State how many lines of the records below contain the string "link", giving only the number.

───

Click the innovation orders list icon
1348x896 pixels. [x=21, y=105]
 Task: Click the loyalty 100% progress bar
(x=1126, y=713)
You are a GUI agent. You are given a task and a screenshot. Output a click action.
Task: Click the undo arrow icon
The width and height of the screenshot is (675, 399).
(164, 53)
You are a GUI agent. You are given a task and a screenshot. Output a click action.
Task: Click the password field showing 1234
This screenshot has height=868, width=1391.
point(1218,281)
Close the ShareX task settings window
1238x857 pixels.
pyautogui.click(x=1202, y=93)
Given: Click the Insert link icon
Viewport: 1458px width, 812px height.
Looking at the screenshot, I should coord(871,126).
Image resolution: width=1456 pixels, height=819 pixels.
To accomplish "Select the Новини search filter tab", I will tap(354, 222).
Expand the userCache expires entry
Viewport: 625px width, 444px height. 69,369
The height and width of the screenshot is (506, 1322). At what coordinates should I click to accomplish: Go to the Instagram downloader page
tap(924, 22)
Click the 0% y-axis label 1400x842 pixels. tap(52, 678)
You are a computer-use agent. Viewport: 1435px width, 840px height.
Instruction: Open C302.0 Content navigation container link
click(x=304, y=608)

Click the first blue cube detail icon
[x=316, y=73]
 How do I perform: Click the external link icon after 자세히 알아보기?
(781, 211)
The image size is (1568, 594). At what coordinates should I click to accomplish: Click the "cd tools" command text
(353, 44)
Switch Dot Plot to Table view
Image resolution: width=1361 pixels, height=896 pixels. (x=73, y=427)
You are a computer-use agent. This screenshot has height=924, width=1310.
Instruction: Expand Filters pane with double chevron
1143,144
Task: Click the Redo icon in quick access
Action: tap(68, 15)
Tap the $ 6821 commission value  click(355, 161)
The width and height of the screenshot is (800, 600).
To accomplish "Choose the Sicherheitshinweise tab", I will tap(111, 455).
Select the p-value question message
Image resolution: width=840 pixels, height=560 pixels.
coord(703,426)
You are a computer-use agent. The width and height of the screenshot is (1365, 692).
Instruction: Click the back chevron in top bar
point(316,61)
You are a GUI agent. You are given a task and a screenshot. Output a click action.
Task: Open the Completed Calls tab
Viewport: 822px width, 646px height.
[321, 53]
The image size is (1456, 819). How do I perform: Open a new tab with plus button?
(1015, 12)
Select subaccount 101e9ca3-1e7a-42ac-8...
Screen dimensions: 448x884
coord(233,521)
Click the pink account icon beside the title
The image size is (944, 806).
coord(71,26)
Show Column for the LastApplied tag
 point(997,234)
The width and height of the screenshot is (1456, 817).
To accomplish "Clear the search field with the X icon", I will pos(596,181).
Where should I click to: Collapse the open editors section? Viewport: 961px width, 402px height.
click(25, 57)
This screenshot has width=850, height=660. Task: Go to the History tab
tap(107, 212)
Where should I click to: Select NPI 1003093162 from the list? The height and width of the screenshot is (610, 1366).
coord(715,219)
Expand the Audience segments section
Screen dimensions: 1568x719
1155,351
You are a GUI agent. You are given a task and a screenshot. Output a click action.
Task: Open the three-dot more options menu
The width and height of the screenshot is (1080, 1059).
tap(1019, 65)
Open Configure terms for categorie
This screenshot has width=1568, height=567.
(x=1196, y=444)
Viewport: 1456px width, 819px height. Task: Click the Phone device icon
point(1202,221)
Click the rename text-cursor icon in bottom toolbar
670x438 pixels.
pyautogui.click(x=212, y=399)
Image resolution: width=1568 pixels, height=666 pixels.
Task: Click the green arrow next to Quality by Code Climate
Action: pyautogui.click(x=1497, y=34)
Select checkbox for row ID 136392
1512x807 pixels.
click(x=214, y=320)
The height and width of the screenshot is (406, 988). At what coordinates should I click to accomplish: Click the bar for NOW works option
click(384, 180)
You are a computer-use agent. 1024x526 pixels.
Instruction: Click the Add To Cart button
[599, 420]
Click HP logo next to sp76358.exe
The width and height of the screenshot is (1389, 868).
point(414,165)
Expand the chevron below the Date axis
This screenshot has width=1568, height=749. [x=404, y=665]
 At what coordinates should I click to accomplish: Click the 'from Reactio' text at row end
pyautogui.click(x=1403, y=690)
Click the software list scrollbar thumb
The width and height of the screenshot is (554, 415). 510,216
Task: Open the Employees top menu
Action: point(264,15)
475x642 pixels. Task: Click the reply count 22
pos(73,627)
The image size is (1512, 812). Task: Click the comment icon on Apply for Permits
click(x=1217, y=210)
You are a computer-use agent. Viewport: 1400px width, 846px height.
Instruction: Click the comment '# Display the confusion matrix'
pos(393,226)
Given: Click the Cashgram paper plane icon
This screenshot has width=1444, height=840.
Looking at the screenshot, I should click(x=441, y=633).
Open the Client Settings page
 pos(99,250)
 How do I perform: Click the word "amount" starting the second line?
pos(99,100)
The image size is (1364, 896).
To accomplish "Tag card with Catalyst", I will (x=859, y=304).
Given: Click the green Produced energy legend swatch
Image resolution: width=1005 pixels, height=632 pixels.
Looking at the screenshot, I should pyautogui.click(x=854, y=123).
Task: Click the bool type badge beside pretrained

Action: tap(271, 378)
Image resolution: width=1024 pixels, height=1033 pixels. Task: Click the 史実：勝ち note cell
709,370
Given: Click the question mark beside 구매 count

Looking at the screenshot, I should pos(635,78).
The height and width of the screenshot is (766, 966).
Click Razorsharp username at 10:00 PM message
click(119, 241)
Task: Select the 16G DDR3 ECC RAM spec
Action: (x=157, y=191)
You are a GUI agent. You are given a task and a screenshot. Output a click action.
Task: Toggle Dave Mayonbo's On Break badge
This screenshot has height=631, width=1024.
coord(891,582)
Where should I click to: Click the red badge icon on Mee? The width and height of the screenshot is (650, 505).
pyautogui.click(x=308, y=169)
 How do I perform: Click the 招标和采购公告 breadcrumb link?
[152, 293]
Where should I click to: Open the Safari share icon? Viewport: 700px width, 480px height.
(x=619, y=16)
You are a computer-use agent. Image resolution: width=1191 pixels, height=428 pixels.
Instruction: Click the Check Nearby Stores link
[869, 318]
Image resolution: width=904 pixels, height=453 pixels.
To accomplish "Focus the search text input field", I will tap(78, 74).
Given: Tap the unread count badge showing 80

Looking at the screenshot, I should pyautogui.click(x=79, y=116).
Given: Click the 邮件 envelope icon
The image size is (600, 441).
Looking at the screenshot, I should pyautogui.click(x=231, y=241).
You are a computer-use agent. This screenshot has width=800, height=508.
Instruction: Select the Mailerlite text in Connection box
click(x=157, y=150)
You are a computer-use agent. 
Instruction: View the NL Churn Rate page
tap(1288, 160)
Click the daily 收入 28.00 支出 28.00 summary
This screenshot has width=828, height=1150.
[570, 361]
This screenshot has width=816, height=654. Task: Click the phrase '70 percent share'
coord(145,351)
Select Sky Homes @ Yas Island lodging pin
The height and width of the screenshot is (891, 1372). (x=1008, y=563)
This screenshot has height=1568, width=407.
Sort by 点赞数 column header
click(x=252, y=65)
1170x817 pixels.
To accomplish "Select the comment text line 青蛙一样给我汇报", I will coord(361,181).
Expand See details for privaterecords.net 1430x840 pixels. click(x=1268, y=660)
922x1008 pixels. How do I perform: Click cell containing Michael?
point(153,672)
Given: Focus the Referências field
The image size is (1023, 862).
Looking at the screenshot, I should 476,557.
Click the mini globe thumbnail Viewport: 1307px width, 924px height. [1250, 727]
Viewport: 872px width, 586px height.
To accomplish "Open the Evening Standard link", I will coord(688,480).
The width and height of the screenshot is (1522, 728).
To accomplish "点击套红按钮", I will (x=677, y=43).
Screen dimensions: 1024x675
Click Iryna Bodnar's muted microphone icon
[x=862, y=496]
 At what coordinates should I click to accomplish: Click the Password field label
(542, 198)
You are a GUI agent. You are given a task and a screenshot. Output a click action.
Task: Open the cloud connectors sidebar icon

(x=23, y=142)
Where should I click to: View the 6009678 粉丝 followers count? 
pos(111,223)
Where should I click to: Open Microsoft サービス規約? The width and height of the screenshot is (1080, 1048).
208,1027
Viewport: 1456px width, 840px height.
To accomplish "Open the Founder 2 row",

───

The completed task: 6